Administrators can use the Big SQL web tooling to display metrics about their database and inspect the overall health of their environment. This exercise shows you how to launch this facility and begin exploring some metrics. For further details, consult the product Knowledge Center or online help information.
__1. With the Big SQL web tooling launched and your database connection active (based on your completion of the previous lab exercise), click the Monitor Database tab.
__2. Inspect the Overview information presented. (If necessary, click on the Overview tab.) Verify that a pie chart with your Database Time Breakdown and a set of Key Metrics are displayed. Note that specific data you see on your screen will vary from what’s shown below.
__3. Examine details about SQL execution and other aspects in the Database Time Breakdown section to determine which activities are consuming database resources. (Click the plus sign ‘+’ next to desired categories.)
__4. Investigate Key Metrics of your choice, such as CPU usage and average response time. Again, click the plus sign (+) to reveal details about an item.

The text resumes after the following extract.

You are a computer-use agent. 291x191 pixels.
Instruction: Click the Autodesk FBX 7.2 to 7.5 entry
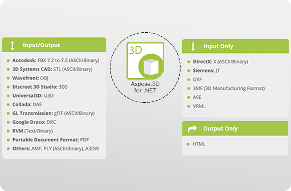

__5. Optionally, click the Learn More link in the upper right corner to expose online help information.
__6. Explore the impact of recently executed SQL statements. Click the Statements tab (next to the Overview tab) and then click the Executed Statements tab beneath it.
__7. Scroll through statements executed on your database. Note that information is available regarding average CPU time, rows read, rows returned, etc.